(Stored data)
::::::
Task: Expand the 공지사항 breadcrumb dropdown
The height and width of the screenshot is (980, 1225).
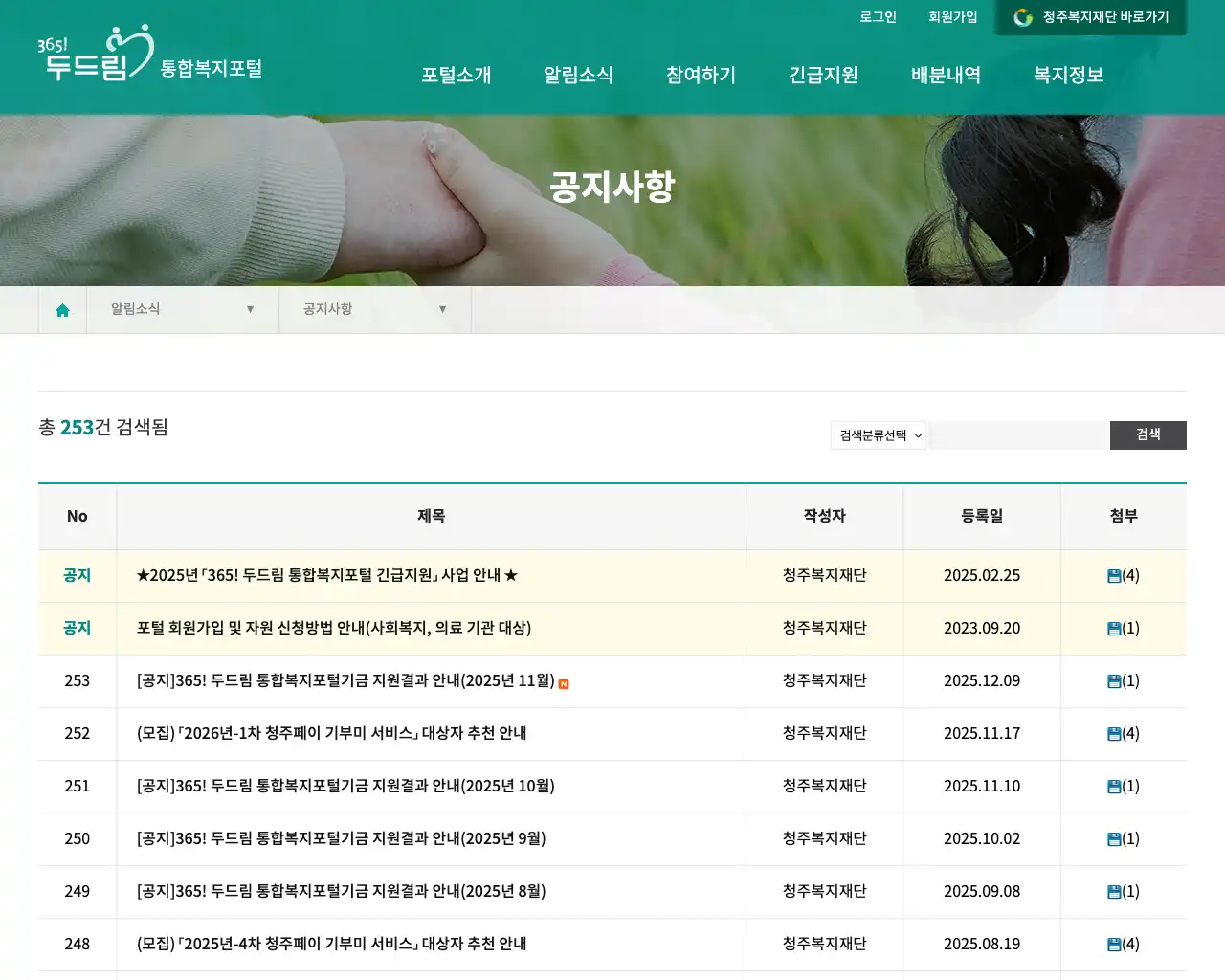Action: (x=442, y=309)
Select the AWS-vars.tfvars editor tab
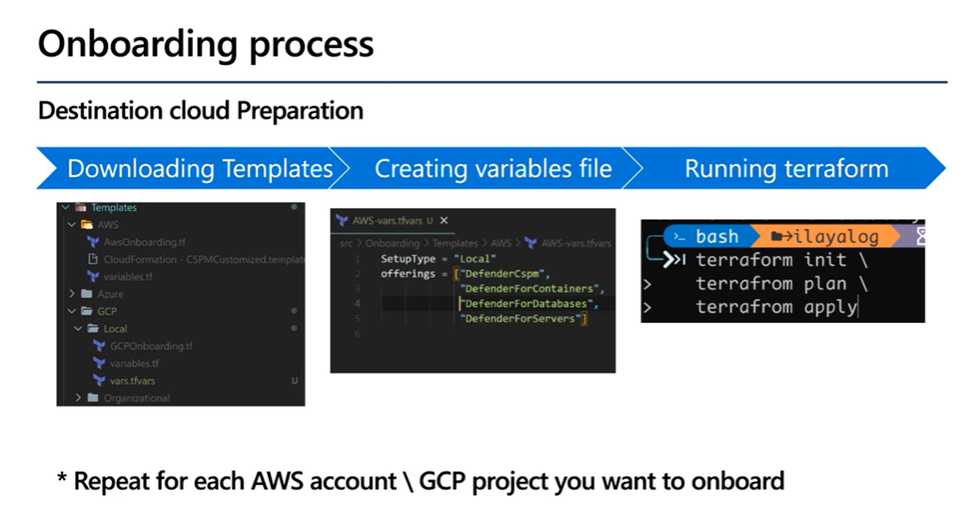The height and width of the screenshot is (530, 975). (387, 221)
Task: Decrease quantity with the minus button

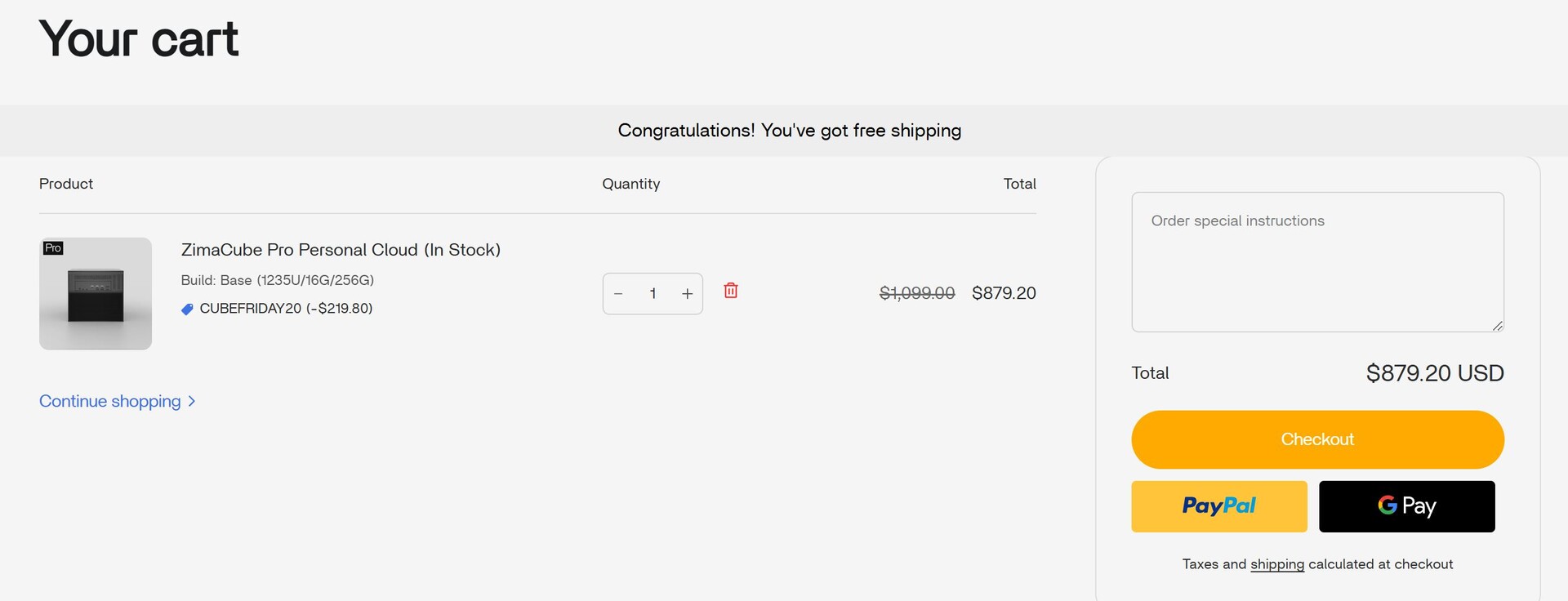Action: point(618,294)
::::::
- [WORK TASK]: The answer is the entries above, given again exactly, with no pictures among them.

- [EXERCISE SOLUTION]:
Task: Expand the 공지사항 breadcrumb dropdown
The height and width of the screenshot is (980, 1225).
Action: (x=442, y=309)
Select the AWS-vars.tfvars editor tab
The height and width of the screenshot is (530, 975). (387, 221)
Task: Decrease quantity with the minus button

Action: point(618,294)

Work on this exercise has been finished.